Au passage, il a indiqué que lui il n’avait qu’un seul pays le Gabon et une seule nationalité Gabonaise, après avoir gentiment et certainement décliné plusieurs offres qui lui ont été faites d’en avoir d’autres.
Le Partage
Avec éloquence et clarté, en Haut Politique et professionnel qu’il est, il a démontré les risques qu’il y avait de ne pas mieux distribuer, répartir, partager la richesse nationale, le bien public, les responsabilités et rôles dans la Nation.
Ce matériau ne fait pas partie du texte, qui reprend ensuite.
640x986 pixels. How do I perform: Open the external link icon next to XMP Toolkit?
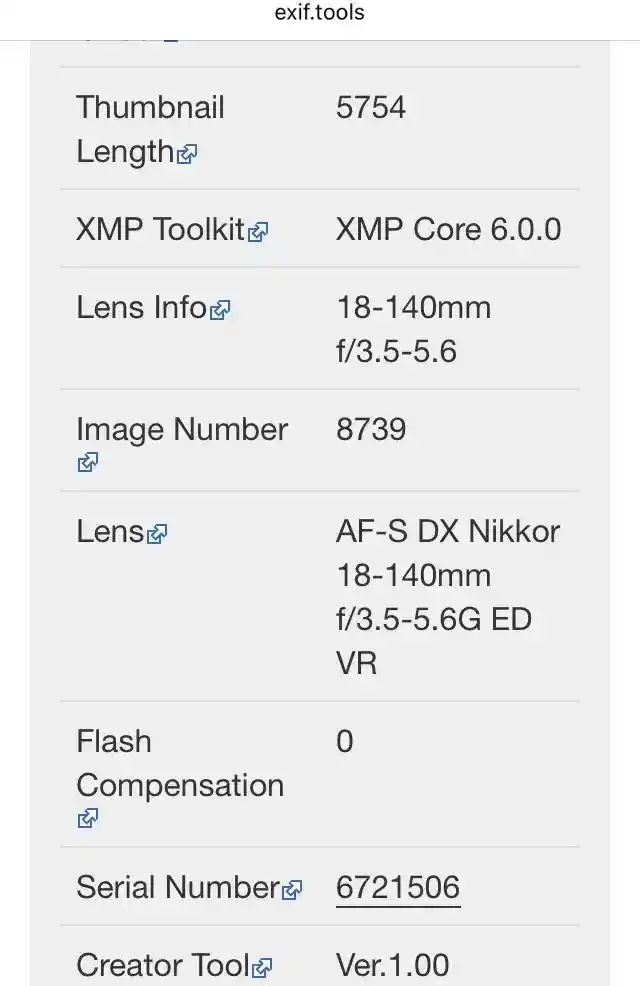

Soulignant au passage que les principales tensions observées actuellement tirent généralement de ces déséquilibres.
Pour illustrer son propos, il a pris en exemple, un fait patent, concret, palpable et vérifiable : la composition du Bureau de l’Assemblée Nationale.
Pour parler franc, quel meilleur exemple, le Parlementaire qu’il est, devrait-il prendre ? La sagesse populaire ne dit-elle pas qu’il faut d’abord balayer devant sa propre porte ? Intelligemment, Paul Biyoghe Mba s’est abstenu de parler d’autres sphères tout aussi préoccupantes : administration, sociétés publiques et parapubliques, Institutions d’Etat.
En indiquant que géographiquement que le Haut-Ogooué a 5 postes sur 15 sur 9 Provinces, et ethniquement que les Nzebi avaient 5 postes sur 15 sur les 52 ethnies que comptent le Gabon, sincèrement, honnêtement, objectivement où est l’agression contre le Haut-Ogooué et les Nzebi.
Quel mal y-a-t-il de le dire ? N’est ce pas la stricte vérité ? Si oui, il n’y a donc aucun problème. Sinon, il faut démontrer que Paul Biyoghe Mba a tort.
Il faut savoir raison garder
En agissant émotionnellement comme l’ont fait certains, probablement ressortissants de ces entités, ils ont plutôt verser de l’eau au moulin de Biyoghe Mba, et attiré négativement l’attention du peuple et de la Nation sur eux et amener à se pencher sérieusement sur la question dénoncée par Paul Biyoghe Mba.
En vérité, il n’y a rien qui puisse amener certains esprits chagrins et rétrogrades inaptes au débat républicain à accuser, critiquer aussi bassement un Haut Dignitaire de la République qui ne fait que tirer la sonnette d’alarme, ce qui est son droit le plus absolu.
Ceux qui ont tort, ce sont ceux qui ne veulent pas que des énormités, des dérapages, des déséquilibres et injustices de ce genre ne soient identifiés et traités pour continuer à couvrir leurs propres intérêts égoïstes. Mais qu’ils sachent qu’il y a un temps pour tout et que tout a une fin.
Comme pour le Général de Gaulle en 1958, toutes choses étant égales par ailleurs, Paul Biyoghe Mba qui semble injustement victime à cause d’une incompréhension quasi volontaire, d’une malveillance orchestrée, sort et sortira au contraire grand gagnant de cette épisode et des moments à venir.